Longer text highlighting in context

Hi! I’m a data-analyst with a small team and we’re looking for a tool to annotate text. I’ve just found the Explosion and Prodigy and watched a couple a tutorials. It seems a great product but not exactly what we need. I was wondering if You can tell me if I’m wrong about that, or maybe give me some directions.
What we need is a tool for highlighting (extracting) contiguous, one or more sentence-long fragments of a document. The decision to highlight or not to highlight could be binary, but it needs to be done in context of the whole document by an annotator and it is not necessarily a quick task.
The main goal is text-summarization (aside from document-level classification and recommendation).
Do You maybe have any suggestions?

Hi! You could totally do that type of annotation with Prodigy by using the manual highlighting interface with the labels you need and then streaming in longer texts. See here for the demo: https://prodi.gy/demo?view_id=ner_manual

At the end of it, you’ll get the texts and the character offsets of the highlighted spans, and can then use that to train your model or feed the annotations into some other process.

Some context on why we typically recommend annotating in smaller units: for many machine learning tasks, labelling at the document level can be quite counterproductive. If an annotator needs the entire document context to make a decision, a model is much less likely to learn from the annotations, because it typically has a much narrower context window. Even if you’re doing long text classification, most model implementations average over individual sentences or smaller units. So annotating whole documents at once makes it harder for the annotator and often creates data that’s very difficult to train with. But of course, if you know what you’re doing and you have an existing workflow that makes sense, you can obviously still collect annotations that way using Prodigy :slightly_smiling_face:

1 Like
  1. So it Is not a hassle to stream from a single document in a continuous manner?

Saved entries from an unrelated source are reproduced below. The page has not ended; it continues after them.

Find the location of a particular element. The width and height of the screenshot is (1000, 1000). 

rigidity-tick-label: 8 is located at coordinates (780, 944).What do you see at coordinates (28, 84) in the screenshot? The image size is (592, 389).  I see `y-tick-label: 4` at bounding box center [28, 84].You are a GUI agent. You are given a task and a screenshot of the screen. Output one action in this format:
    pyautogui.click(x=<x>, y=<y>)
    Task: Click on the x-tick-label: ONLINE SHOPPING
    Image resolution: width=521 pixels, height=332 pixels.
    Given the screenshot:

  2. The scenario that I have in mind, is that the human finds a bunch of interesting websites and pdfs online, reads it and produces a summary. It would be OK to demand from the human to highlight pieces of text that he deemed especially relevant, but we don’t want to disturb his main task of producing the summary too much. Making the annotations would ideally happen sort of incidentally. Our lofty goal at this point is to create something of an intelligent document viewer, that would learn to automatically highlight important phrases, and to harness the human work into creating a dataset for text summarization.

It may be a lot ask for :slight_smile: But maybe You have some suggestions.

It does sound like what you’re looking to do is outside of the core use-case of Prodigy, which is mostly used to train and evaluate classification models. I’ve sometimes found unexpected uses for Prodigy (e.g. I use it to help me study German), but these are pretty much happy accidents.

It sounds to me like you’ll probably need a custom tool. I think you probably want to create the annotations in a view that keeps close to the original presentation of the document. You can make a custom front-end for Prodigy if you still want to use the backend functionality, and you can even extend the REST API with new methods if your custom front-end requires it. So it’s possible you’d find Prodigy to be a useful starting point, even with a fairly custom app. On the other hand, it can also be helpful to start from a clean slate — it depends on the application.

1 Like